● **Exercise instructions**
Return only the number of lines in the material below holding the string "logo".

● **The data**
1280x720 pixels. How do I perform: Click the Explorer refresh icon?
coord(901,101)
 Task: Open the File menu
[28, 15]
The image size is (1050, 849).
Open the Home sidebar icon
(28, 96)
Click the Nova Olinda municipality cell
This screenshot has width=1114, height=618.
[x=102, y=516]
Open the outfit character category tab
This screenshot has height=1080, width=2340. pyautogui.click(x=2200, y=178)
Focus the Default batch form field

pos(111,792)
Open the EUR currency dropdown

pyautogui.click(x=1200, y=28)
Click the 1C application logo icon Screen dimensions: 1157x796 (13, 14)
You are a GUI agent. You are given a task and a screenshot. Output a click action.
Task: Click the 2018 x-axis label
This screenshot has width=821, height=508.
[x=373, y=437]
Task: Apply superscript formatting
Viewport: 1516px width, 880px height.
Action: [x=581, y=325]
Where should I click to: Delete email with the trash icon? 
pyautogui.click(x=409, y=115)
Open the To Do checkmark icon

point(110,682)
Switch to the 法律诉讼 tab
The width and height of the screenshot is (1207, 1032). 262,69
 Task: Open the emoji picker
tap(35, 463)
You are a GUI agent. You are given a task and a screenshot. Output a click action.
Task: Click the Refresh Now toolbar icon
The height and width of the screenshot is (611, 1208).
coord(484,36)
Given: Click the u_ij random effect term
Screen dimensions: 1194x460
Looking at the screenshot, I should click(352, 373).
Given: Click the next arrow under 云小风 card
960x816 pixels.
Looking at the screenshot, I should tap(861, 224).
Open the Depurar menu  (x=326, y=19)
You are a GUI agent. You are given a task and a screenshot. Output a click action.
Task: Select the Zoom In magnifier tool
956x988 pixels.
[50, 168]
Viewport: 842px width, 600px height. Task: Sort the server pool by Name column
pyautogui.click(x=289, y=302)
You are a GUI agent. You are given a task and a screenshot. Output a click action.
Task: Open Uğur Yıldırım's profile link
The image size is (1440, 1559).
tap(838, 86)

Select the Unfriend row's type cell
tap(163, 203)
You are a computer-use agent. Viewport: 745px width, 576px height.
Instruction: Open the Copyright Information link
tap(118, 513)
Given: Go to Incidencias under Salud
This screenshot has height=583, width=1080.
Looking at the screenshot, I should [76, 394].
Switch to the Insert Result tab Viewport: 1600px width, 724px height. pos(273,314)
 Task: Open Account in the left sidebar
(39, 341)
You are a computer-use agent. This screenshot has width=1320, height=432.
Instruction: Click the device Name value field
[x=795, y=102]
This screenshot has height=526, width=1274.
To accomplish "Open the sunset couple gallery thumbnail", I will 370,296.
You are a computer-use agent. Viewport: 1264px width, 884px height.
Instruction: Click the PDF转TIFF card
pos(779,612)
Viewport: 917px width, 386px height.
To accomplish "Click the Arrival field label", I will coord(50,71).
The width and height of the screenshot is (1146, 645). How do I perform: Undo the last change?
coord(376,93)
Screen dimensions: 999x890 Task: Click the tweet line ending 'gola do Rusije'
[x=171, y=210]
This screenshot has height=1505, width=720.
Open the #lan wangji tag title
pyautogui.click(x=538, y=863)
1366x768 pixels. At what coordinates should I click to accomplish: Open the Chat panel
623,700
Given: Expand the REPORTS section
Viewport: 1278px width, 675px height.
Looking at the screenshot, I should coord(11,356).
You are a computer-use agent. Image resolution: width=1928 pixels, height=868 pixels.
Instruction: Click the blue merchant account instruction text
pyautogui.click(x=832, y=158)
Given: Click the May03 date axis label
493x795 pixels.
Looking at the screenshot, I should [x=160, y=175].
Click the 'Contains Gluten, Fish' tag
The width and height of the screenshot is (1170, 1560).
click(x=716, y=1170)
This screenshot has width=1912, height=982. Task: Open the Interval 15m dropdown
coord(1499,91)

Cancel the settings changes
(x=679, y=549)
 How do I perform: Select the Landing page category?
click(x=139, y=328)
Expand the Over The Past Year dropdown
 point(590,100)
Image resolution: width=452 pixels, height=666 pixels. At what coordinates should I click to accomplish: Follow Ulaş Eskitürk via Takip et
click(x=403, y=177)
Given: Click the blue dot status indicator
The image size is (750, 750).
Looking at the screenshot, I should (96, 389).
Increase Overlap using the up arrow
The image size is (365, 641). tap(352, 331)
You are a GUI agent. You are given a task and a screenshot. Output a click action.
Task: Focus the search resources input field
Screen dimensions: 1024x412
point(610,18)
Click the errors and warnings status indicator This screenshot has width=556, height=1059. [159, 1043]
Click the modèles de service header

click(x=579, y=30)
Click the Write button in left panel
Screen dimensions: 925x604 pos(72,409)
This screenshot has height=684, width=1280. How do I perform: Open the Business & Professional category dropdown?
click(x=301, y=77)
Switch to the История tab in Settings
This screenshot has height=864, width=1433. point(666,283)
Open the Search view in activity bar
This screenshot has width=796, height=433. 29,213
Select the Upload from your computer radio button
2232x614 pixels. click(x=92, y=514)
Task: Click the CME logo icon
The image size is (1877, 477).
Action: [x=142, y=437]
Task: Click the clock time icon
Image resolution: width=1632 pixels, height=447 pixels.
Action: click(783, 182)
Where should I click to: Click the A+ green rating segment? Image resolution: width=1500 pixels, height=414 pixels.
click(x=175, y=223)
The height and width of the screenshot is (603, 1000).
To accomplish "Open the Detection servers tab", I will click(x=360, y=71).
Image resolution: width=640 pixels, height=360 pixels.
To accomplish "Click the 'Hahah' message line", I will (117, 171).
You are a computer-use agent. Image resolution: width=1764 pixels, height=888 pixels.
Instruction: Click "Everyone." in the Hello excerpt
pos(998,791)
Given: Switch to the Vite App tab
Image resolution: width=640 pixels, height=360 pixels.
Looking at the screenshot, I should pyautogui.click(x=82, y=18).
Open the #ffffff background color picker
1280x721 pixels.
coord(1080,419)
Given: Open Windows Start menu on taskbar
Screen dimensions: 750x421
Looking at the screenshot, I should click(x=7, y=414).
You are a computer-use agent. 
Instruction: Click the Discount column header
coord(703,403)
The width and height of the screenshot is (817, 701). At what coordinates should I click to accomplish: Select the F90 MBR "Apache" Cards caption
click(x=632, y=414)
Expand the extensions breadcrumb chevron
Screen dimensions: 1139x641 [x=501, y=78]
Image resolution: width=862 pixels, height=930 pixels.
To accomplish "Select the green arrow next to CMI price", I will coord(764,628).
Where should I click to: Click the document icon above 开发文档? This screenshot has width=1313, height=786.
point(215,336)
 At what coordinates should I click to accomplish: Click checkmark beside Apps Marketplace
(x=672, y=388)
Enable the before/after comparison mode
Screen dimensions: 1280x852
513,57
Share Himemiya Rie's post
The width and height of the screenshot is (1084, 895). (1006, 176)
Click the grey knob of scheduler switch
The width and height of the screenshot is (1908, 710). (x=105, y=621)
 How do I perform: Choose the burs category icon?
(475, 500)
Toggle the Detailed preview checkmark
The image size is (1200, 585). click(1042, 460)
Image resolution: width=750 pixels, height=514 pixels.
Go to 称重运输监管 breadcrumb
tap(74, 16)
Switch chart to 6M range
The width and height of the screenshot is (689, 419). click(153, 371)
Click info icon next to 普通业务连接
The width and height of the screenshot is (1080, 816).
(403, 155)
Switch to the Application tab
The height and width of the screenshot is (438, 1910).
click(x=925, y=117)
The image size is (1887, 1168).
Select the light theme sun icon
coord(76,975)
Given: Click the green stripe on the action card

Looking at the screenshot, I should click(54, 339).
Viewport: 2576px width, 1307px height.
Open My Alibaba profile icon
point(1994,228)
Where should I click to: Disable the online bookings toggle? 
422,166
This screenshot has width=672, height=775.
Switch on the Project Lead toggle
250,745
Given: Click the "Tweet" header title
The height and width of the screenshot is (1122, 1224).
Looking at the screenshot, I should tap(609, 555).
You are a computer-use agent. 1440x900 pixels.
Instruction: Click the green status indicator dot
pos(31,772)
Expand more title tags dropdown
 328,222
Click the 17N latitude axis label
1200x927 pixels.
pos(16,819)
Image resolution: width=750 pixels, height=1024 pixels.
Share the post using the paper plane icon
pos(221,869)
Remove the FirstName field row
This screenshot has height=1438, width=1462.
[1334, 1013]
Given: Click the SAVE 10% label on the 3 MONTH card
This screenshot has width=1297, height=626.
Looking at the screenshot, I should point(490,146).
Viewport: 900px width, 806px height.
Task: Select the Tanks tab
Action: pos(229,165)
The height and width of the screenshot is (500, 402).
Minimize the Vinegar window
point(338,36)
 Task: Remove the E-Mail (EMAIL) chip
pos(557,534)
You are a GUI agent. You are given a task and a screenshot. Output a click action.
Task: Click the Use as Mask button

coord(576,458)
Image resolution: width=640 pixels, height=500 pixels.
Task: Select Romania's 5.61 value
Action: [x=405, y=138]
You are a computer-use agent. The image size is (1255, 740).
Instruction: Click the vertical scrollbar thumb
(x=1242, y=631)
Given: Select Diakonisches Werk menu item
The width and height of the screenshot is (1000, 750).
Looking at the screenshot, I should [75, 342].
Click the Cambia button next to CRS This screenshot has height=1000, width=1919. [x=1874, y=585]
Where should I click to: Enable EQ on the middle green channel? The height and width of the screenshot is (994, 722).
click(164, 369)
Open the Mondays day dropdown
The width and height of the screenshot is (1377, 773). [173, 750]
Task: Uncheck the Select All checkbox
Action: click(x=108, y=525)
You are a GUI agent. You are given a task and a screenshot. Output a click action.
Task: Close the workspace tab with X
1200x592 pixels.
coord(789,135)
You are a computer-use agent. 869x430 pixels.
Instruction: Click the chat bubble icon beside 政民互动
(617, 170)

● **Solution to this exercise**
2